Radni dziwili się, że dyrektor dopiero pod koniec roku budżetowego zwraca się z tą prośbą. Zastanawiali się czy pensjonariusz nie mógł być skierowany do zakładu opiekuńczego w Krzanowicach, gdzie jego pobyt byłby znacznie tańszy. Burmistrz Manfred Abrahamczyk wyjaśnił, że chodzi o osobę w ciężkim stanie z chorobą psychiczną. Miejscowy zakład nie jest przygotowany na takie przypadki.

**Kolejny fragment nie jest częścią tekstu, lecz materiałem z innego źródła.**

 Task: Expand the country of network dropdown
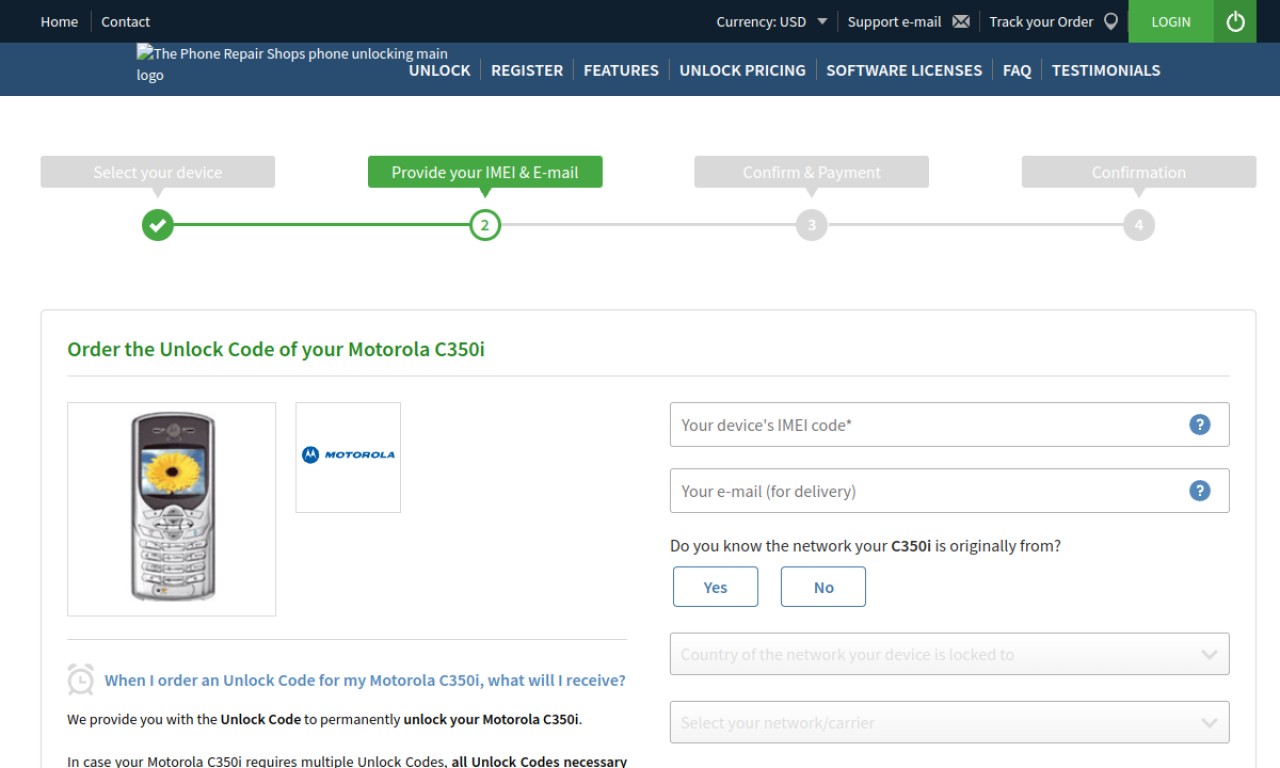(949, 654)
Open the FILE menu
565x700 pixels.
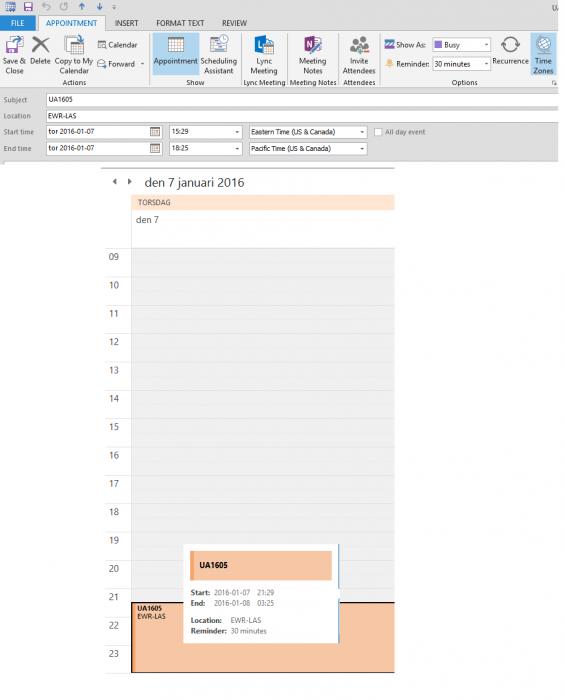(17, 23)
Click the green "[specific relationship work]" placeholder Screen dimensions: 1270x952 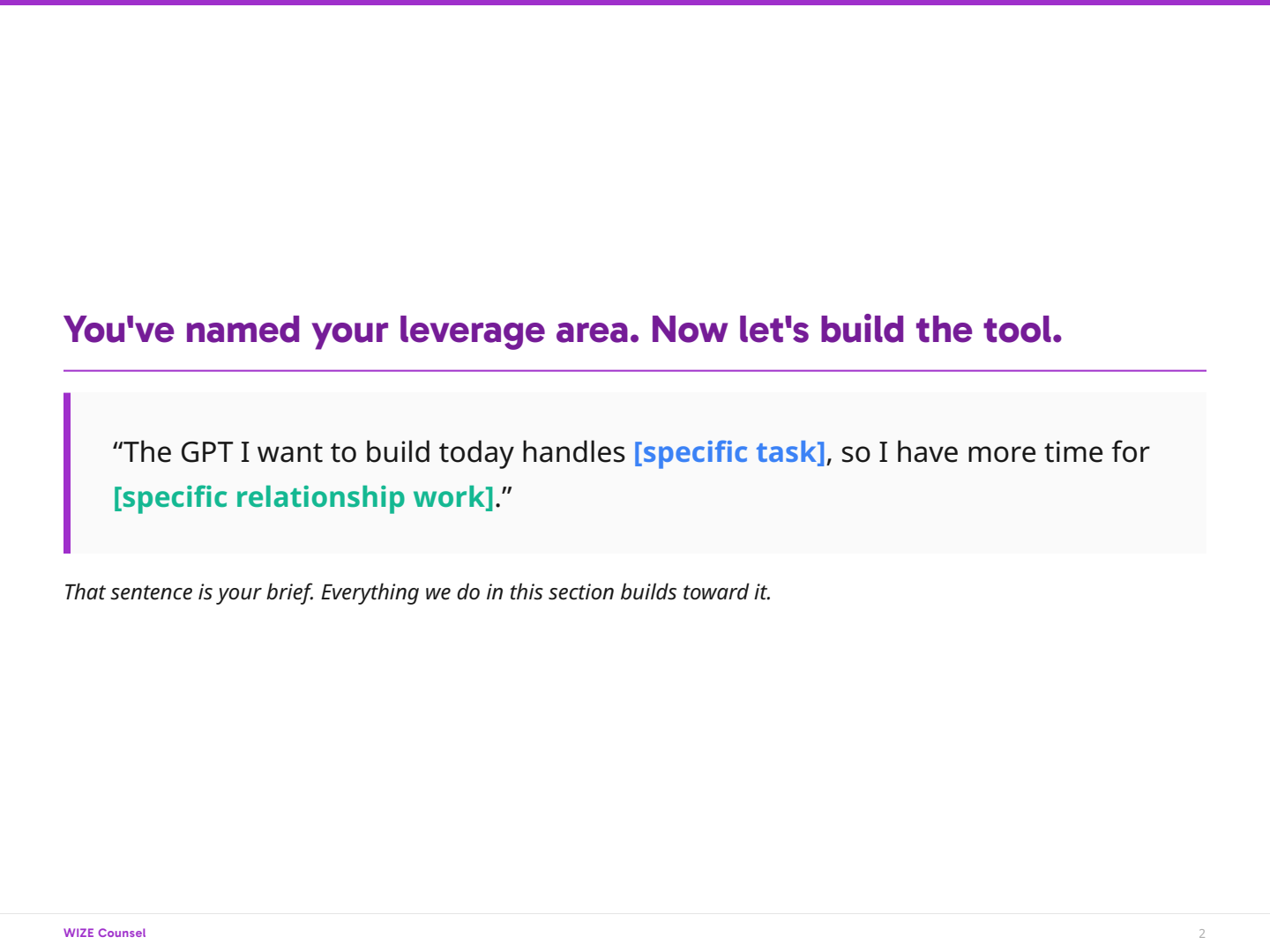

Radny Józef Abrahamczyk zastanawiał się czy rada ma wgląd w dokumenty GOPS-u czy tylko jest od łożenia pieniędzy. Burmistrz wyjaśnił, że dokumentacja jest, choć nie jest pewien czy może być udostępniona radzie. Każdy przypadek skierowania osoby do DPS-u musi być jednak poprzedzony wywiadem środowiskowym, podczas którego muszą być spełnione ostre kryteria. Jan Lach, zastępca przewodniczącego rady uspokajał i radził „aby za dużo nie gdybać”. – Dyrektor może sprawę nam na pewno wyjaśnić. Nie podważajmy jej decyzji – powiedział.
Zarówno radny Tadeusz Kulesza jak i Łucja Basista dziwili się jednak, że o kosztach nie wiedziano wcześniej. Manfred Abrahamczyk tłumaczył dyrektorkę tym, że ma zbyt dużo zadań na głowie. W przyszłym roku wszyscy mają zacisnąć pasa i szukać oszczędności.
Dyskusja nad tą sprawą być może nie miałaby miejsca gdyby nie fakt, że temat wypłynął podczas burzliwych obrad zmieniających tegoroczny, napięty budżet i uchwalających nowe podatki.